## GIVEN TASK
Copy the listing below line for line, keeping every character unchanged.

## EXCERPTED RECORDS
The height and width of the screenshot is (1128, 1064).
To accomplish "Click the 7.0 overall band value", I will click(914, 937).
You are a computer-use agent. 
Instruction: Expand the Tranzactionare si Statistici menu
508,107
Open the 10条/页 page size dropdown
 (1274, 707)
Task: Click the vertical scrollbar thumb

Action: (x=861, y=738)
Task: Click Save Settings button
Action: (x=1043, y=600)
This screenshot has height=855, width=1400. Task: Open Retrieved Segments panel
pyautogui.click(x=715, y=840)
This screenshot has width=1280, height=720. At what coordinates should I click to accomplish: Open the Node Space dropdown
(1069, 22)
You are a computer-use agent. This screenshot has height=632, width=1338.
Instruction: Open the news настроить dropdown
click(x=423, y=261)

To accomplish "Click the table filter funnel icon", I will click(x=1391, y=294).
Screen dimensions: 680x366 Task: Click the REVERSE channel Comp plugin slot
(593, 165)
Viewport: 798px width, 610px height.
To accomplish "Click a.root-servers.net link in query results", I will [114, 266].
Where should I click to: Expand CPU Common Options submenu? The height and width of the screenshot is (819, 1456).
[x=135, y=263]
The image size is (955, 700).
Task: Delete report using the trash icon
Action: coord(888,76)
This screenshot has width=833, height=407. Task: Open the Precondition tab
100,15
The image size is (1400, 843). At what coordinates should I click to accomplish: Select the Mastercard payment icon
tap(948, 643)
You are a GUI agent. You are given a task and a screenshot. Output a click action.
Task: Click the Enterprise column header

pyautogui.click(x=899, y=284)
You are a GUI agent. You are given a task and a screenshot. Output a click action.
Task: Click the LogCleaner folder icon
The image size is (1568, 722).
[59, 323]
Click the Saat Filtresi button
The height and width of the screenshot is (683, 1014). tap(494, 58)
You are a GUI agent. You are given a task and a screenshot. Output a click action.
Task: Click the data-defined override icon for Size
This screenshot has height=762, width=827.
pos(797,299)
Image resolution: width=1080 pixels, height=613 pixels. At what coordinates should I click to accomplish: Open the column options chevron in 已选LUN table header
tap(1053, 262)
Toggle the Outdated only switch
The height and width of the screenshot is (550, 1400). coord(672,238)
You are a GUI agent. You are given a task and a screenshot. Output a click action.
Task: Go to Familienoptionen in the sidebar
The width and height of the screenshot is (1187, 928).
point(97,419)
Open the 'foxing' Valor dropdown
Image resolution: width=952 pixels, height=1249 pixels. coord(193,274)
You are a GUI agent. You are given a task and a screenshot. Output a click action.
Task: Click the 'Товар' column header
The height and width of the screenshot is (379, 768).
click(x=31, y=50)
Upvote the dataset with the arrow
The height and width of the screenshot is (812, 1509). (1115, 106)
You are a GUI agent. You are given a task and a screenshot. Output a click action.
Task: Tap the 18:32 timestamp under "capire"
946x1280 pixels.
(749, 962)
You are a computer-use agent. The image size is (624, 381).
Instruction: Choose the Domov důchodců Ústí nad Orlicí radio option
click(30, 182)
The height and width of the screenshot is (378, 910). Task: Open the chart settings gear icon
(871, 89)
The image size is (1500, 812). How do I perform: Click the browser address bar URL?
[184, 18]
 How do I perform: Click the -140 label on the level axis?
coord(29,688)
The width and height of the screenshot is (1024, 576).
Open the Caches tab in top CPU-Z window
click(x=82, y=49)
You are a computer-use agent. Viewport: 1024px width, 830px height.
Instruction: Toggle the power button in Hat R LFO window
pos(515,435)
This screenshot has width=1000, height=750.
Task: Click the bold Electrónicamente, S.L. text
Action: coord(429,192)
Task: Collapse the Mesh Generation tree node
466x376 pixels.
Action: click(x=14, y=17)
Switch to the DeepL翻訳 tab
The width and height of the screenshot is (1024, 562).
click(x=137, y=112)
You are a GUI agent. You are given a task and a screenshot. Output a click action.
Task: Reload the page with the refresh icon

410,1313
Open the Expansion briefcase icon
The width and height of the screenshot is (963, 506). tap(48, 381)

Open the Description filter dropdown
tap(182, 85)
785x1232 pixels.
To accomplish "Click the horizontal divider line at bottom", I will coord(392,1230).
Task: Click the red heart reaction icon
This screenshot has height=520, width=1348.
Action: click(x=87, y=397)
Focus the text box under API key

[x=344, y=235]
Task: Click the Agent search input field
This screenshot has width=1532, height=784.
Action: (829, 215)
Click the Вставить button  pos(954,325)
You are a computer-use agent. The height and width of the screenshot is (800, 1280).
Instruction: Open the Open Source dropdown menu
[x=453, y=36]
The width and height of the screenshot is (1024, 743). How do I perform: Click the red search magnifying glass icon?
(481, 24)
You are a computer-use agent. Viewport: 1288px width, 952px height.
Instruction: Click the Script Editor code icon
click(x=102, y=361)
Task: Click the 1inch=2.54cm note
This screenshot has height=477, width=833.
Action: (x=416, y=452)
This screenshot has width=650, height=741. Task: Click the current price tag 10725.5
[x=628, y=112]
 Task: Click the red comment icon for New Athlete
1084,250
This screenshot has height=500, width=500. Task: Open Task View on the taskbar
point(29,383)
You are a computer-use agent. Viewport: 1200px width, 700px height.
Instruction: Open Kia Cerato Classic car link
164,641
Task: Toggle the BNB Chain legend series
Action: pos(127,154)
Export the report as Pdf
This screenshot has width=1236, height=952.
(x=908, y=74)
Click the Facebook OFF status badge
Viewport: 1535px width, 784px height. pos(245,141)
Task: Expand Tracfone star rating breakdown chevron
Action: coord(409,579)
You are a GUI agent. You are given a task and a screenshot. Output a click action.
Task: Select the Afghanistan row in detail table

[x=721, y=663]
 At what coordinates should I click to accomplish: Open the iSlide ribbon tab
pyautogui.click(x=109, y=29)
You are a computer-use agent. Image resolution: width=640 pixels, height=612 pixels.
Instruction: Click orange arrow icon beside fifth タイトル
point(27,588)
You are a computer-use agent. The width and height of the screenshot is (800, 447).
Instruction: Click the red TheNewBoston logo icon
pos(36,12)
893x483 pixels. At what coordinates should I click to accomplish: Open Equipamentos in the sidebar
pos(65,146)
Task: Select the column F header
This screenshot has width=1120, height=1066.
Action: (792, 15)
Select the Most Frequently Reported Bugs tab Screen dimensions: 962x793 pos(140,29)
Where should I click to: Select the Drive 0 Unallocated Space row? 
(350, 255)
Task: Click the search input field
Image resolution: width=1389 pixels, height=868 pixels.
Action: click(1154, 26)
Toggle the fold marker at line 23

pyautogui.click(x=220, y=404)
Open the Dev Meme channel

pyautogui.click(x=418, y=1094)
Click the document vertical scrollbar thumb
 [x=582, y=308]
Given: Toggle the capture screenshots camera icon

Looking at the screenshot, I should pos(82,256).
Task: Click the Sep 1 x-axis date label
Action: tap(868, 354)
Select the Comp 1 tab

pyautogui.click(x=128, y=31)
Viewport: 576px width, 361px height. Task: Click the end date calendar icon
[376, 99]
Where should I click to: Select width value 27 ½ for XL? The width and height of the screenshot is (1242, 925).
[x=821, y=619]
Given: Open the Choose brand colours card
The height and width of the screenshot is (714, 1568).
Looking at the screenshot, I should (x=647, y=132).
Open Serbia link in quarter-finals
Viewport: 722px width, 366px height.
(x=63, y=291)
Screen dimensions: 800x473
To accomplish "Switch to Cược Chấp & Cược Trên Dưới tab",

## FULL OUTPUT
The height and width of the screenshot is (1128, 1064).
To accomplish "Click the 7.0 overall band value", I will click(914, 937).
You are a computer-use agent. 
Instruction: Expand the Tranzactionare si Statistici menu
508,107
Open the 10条/页 page size dropdown
 (1274, 707)
Task: Click the vertical scrollbar thumb

Action: (x=861, y=738)
Task: Click Save Settings button
Action: (x=1043, y=600)
This screenshot has height=855, width=1400. Task: Open Retrieved Segments panel
pyautogui.click(x=715, y=840)
This screenshot has width=1280, height=720. At what coordinates should I click to accomplish: Open the Node Space dropdown
(1069, 22)
You are a computer-use agent. This screenshot has height=632, width=1338.
Instruction: Open the news настроить dropdown
click(x=423, y=261)

To accomplish "Click the table filter funnel icon", I will click(x=1391, y=294).
Screen dimensions: 680x366 Task: Click the REVERSE channel Comp plugin slot
(593, 165)
Viewport: 798px width, 610px height.
To accomplish "Click a.root-servers.net link in query results", I will [114, 266].
Where should I click to: Expand CPU Common Options submenu? The height and width of the screenshot is (819, 1456).
[x=135, y=263]
The image size is (955, 700).
Task: Delete report using the trash icon
Action: coord(888,76)
This screenshot has width=833, height=407. Task: Open the Precondition tab
100,15
The image size is (1400, 843). At what coordinates should I click to accomplish: Select the Mastercard payment icon
tap(948, 643)
You are a GUI agent. You are given a task and a screenshot. Output a click action.
Task: Click the Enterprise column header

pyautogui.click(x=899, y=284)
You are a GUI agent. You are given a task and a screenshot. Output a click action.
Task: Click the LogCleaner folder icon
The image size is (1568, 722).
[59, 323]
Click the Saat Filtresi button
The height and width of the screenshot is (683, 1014). tap(494, 58)
You are a GUI agent. You are given a task and a screenshot. Output a click action.
Task: Click the data-defined override icon for Size
This screenshot has height=762, width=827.
pos(797,299)
Image resolution: width=1080 pixels, height=613 pixels. At what coordinates should I click to accomplish: Open the column options chevron in 已选LUN table header
tap(1053, 262)
Toggle the Outdated only switch
The height and width of the screenshot is (550, 1400). coord(672,238)
You are a GUI agent. You are given a task and a screenshot. Output a click action.
Task: Go to Familienoptionen in the sidebar
The width and height of the screenshot is (1187, 928).
point(97,419)
Open the 'foxing' Valor dropdown
Image resolution: width=952 pixels, height=1249 pixels. coord(193,274)
You are a GUI agent. You are given a task and a screenshot. Output a click action.
Task: Click the 'Товар' column header
The height and width of the screenshot is (379, 768).
click(x=31, y=50)
Upvote the dataset with the arrow
The height and width of the screenshot is (812, 1509). (1115, 106)
You are a GUI agent. You are given a task and a screenshot. Output a click action.
Task: Tap the 18:32 timestamp under "capire"
946x1280 pixels.
(749, 962)
You are a computer-use agent. The image size is (624, 381).
Instruction: Choose the Domov důchodců Ústí nad Orlicí radio option
click(30, 182)
The height and width of the screenshot is (378, 910). Task: Open the chart settings gear icon
(871, 89)
The image size is (1500, 812). How do I perform: Click the browser address bar URL?
[184, 18]
 How do I perform: Click the -140 label on the level axis?
coord(29,688)
The width and height of the screenshot is (1024, 576).
Open the Caches tab in top CPU-Z window
click(x=82, y=49)
You are a computer-use agent. Viewport: 1024px width, 830px height.
Instruction: Toggle the power button in Hat R LFO window
pos(515,435)
This screenshot has width=1000, height=750.
Task: Click the bold Electrónicamente, S.L. text
Action: coord(429,192)
Task: Collapse the Mesh Generation tree node
466x376 pixels.
Action: click(x=14, y=17)
Switch to the DeepL翻訳 tab
The width and height of the screenshot is (1024, 562).
click(x=137, y=112)
You are a GUI agent. You are given a task and a screenshot. Output a click action.
Task: Reload the page with the refresh icon

410,1313
Open the Expansion briefcase icon
The width and height of the screenshot is (963, 506). tap(48, 381)

Open the Description filter dropdown
tap(182, 85)
785x1232 pixels.
To accomplish "Click the horizontal divider line at bottom", I will coord(392,1230).
Task: Click the red heart reaction icon
This screenshot has height=520, width=1348.
Action: click(x=87, y=397)
Focus the text box under API key

[x=344, y=235]
Task: Click the Agent search input field
This screenshot has width=1532, height=784.
Action: (829, 215)
Click the Вставить button  pos(954,325)
You are a computer-use agent. The height and width of the screenshot is (800, 1280).
Instruction: Open the Open Source dropdown menu
[x=453, y=36]
The width and height of the screenshot is (1024, 743). How do I perform: Click the red search magnifying glass icon?
(481, 24)
You are a computer-use agent. Viewport: 1288px width, 952px height.
Instruction: Click the Script Editor code icon
click(x=102, y=361)
Task: Click the 1inch=2.54cm note
This screenshot has height=477, width=833.
Action: (x=416, y=452)
This screenshot has width=650, height=741. Task: Click the current price tag 10725.5
[x=628, y=112]
 Task: Click the red comment icon for New Athlete
1084,250
This screenshot has height=500, width=500. Task: Open Task View on the taskbar
point(29,383)
You are a computer-use agent. Viewport: 1200px width, 700px height.
Instruction: Open Kia Cerato Classic car link
164,641
Task: Toggle the BNB Chain legend series
Action: pos(127,154)
Export the report as Pdf
This screenshot has width=1236, height=952.
(x=908, y=74)
Click the Facebook OFF status badge
Viewport: 1535px width, 784px height. pos(245,141)
Task: Expand Tracfone star rating breakdown chevron
Action: coord(409,579)
You are a GUI agent. You are given a task and a screenshot. Output a click action.
Task: Select the Afghanistan row in detail table

[x=721, y=663]
 At what coordinates should I click to accomplish: Open the iSlide ribbon tab
pyautogui.click(x=109, y=29)
You are a computer-use agent. Image resolution: width=640 pixels, height=612 pixels.
Instruction: Click orange arrow icon beside fifth タイトル
point(27,588)
You are a computer-use agent. The width and height of the screenshot is (800, 447).
Instruction: Click the red TheNewBoston logo icon
pos(36,12)
893x483 pixels. At what coordinates should I click to accomplish: Open Equipamentos in the sidebar
pos(65,146)
Task: Select the column F header
This screenshot has width=1120, height=1066.
Action: (792, 15)
Select the Most Frequently Reported Bugs tab Screen dimensions: 962x793 pos(140,29)
Where should I click to: Select the Drive 0 Unallocated Space row? 
(350, 255)
Task: Click the search input field
Image resolution: width=1389 pixels, height=868 pixels.
Action: click(1154, 26)
Toggle the fold marker at line 23

pyautogui.click(x=220, y=404)
Open the Dev Meme channel

pyautogui.click(x=418, y=1094)
Click the document vertical scrollbar thumb
 [x=582, y=308]
Given: Toggle the capture screenshots camera icon

Looking at the screenshot, I should pos(82,256).
Task: Click the Sep 1 x-axis date label
Action: tap(868, 354)
Select the Comp 1 tab

pyautogui.click(x=128, y=31)
Viewport: 576px width, 361px height. Task: Click the end date calendar icon
[376, 99]
Where should I click to: Select width value 27 ½ for XL? The width and height of the screenshot is (1242, 925).
[x=821, y=619]
Given: Open the Choose brand colours card
The height and width of the screenshot is (714, 1568).
Looking at the screenshot, I should (x=647, y=132).
Open Serbia link in quarter-finals
Viewport: 722px width, 366px height.
(x=63, y=291)
Screen dimensions: 800x473
To accomplish "Switch to Cược Chấp & Cược Trên Dưới tab",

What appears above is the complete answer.